With that in mind, the other confusing thing one may come across is composition vs linking within your WASM runtime that supports the Component Model. When you hear "composition" think of compile-time merging of libraries such that the bundle may have less unresolved dependencies of WASM code/implemented component interfaces. Anything unresolved needs to be linked at runtime with your WASM runtime of choice, like wasmtime [3]. Pretty interesting reading/potential after reading if you ask me -- sounds like you could implement something like a custom Java classloader hierarchy [4].
But I'd agree with a statement saying it is still a long way for general usage.
[1] https://github.com/WebAssembly/component-model/blob/5a34794d...
[2] https://github.com/WebAssembly/gc
[3] https://github.com/bytecodealliance/wasmtime/blob/ba8131c6bf...
[4] https://www.digitalocean.com/community/tutorials/java-classl...
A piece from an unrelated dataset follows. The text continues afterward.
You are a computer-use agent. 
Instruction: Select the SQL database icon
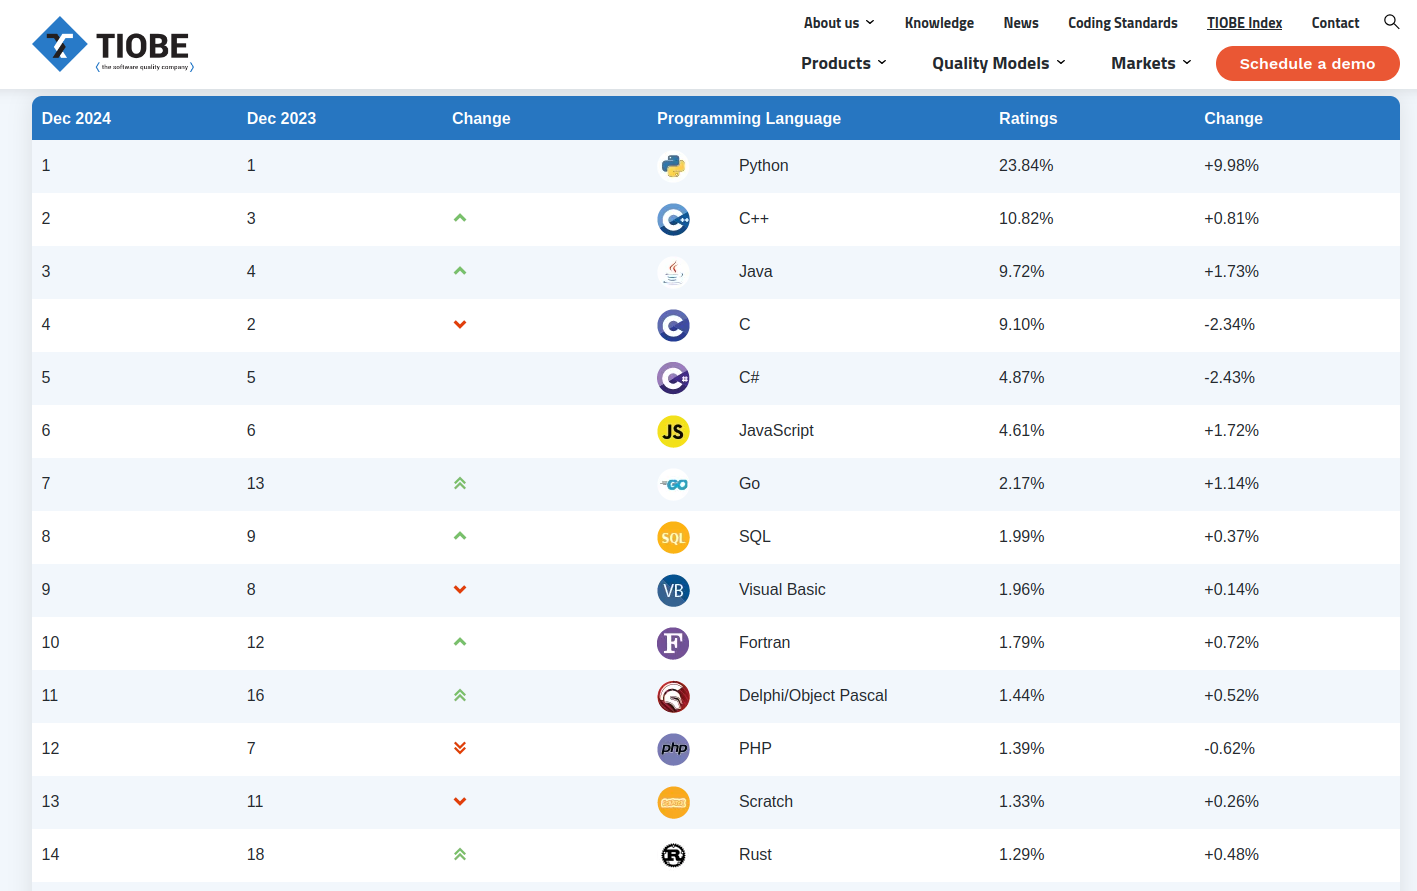[x=673, y=537]
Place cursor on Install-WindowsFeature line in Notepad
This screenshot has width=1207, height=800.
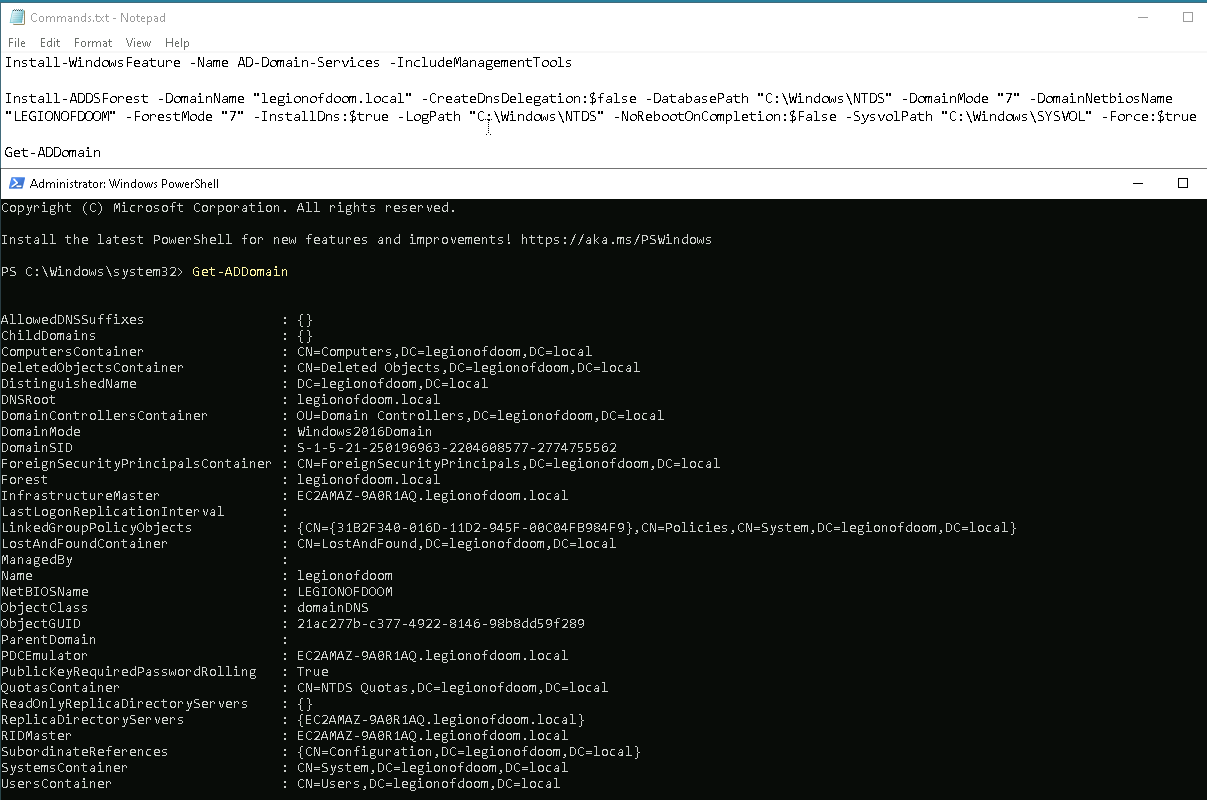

I like the idea of CLI-first. But then could the tooling make it simple & convenient to run the exact same configuration in a browser ? With the choice of either (a) a shell-like prompt, or (b) an auto-generated basic GUI with the appropriate input widgets ?
Asking a question here that I long wanted to ask. Is it possible to have a python handler function that uses duckdb to query a S3 hosted parquet file and that uses pandas for some data manipulation, run as a WASM app? (leveraging all features of duckdb like predicate pushdown etc)
Maybe something like this? https://duckdb.org/2024/10/02/pyodide.html
Purple and green some to have become the colors of dev tooling. I'm seeing that color scheme everywhere.
I can see that at least Vite also uses those colors.
In part inspired by terminal colors but purple (instead of black) makes it feel more modern and sophisticated.
That's the neat thing about trends, the next wave of colours will always feel more modern and sophisticated.
I really wish there were signs that maybe perhaps wasm components would be usable as such in the browser, sometime in the next handful of years. We have this whole amazing modular code system, but once again like with esm the browser gaps persist and drag on.
We finally in 2024 sort of have esm for workers, for example. But not import-maps, so the distributed esm modules aren't directly usable. This category of "making using the spec actually possible" problems tends to dwell for far too long alas.